Because Serverless fits side-projects perfectly I like to put the app portions on an AWS Lambda. Like this:

Architecture diagram of using a DynamoDB Stream

  1. A Lambda at the front handles GraphQL requests, inserts or updates data in the database
  2. DynamoDB stores the data
  3. DynamoDB Stream sends a change event to every listener (I don't know how this works underneath)
  4. Lambda listener wakes up and processes the event

In our case, it uses a Slack Incoming Webhook to send a message to a preconfigured channel.

Create a DynamoDB Stream with Serverless Framework

Assuming you're using serverless.yml to create all your resources, this part is easy. An extra 2 lines in your config:

# serverless.yml
resources:
  Resources:
    JoyFeedbacksTable:
      Type: "AWS::DynamoDB::Table"
      Properties:
        # ...
        TableName: ${self:provider.environment.FEEDBACKS_TABLE}

        # these 2 lines create a stream
        StreamSpecification:
          StreamViewType: NEW_IMAGE

You add StreamSpecification and define a StreamViewType. Serverless Framework handles the rest.

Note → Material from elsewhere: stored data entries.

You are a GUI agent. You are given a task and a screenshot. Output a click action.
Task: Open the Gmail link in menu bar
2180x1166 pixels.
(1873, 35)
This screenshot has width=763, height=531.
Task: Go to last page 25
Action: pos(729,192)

Run serverless deploy and you get a stream:

DynamoDB Stream in AWS console

The StreamViewType defines what goes in your stream events:

NEW_IMAGE was best for my project. I just want to forward your feedback to Slack.

Trigger an AWS Lambda on a DynamoDB Stream event

You can use serverless.yml to configure a Lambda as your stream listener. Like this:

functions:
  feedbackNotification:
    handler: dist/feedbackNotification.handler
    events:
      - stream:
          type: dynamodb
          arn:
            Fn::GetAtt:
              - JoyFeedbacksTable
              - StreamArn
          # we update records when users add answers
          # hopefully this reduces noise
          # (it didn't fully)
          batchSize: 5
          MaximumBatchingWindowInSeconds: 60

This tells the Serverless Framework to:

  1. create a feedbackNotification lambda
  2. which runs a handler() function exported from dist/feedbackNotification.js
  3. when a type: dynamodb stream event happens
  4. on the JoyFeedbacksTable table
  5. in batches of 5 events
  6. waiting at most 60 seconds to collect a batch

I used batching to reduce noise in Slack because my application has a quirk that creates a lot of update events. More on that later :)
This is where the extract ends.